EXERCISE GOAL
Out of the lines below, please list those that hold the string "agent".

Source data:
=== Begin Enclosure ===

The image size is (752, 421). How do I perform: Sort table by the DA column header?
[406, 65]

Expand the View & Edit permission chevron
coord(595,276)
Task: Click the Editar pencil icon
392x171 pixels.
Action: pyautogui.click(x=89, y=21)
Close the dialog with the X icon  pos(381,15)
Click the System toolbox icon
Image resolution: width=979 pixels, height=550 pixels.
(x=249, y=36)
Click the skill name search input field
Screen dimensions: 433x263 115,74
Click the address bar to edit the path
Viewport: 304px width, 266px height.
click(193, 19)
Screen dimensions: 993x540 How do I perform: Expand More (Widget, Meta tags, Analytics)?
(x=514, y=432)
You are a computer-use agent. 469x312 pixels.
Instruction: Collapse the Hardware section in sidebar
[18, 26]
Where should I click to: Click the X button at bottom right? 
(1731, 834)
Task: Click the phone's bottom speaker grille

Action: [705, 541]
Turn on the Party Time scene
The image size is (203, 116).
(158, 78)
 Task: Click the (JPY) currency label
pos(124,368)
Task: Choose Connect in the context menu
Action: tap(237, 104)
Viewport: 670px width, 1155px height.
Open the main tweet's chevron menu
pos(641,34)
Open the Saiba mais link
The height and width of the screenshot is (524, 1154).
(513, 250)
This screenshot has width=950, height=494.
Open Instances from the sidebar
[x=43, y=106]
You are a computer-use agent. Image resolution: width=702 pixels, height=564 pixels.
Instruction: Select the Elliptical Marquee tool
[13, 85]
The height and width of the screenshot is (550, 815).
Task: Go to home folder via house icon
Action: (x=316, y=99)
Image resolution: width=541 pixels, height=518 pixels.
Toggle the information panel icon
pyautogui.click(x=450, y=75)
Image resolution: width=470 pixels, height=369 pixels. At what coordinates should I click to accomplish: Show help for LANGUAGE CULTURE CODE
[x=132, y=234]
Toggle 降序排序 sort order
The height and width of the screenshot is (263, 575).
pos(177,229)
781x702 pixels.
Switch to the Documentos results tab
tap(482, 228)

=== End Enclosure ===

YOUR RESPONSE
You are a computer-use agent. 469x312 pixels.
You are a computer-use agent. Image resolution: width=702 pixels, height=564 pixels.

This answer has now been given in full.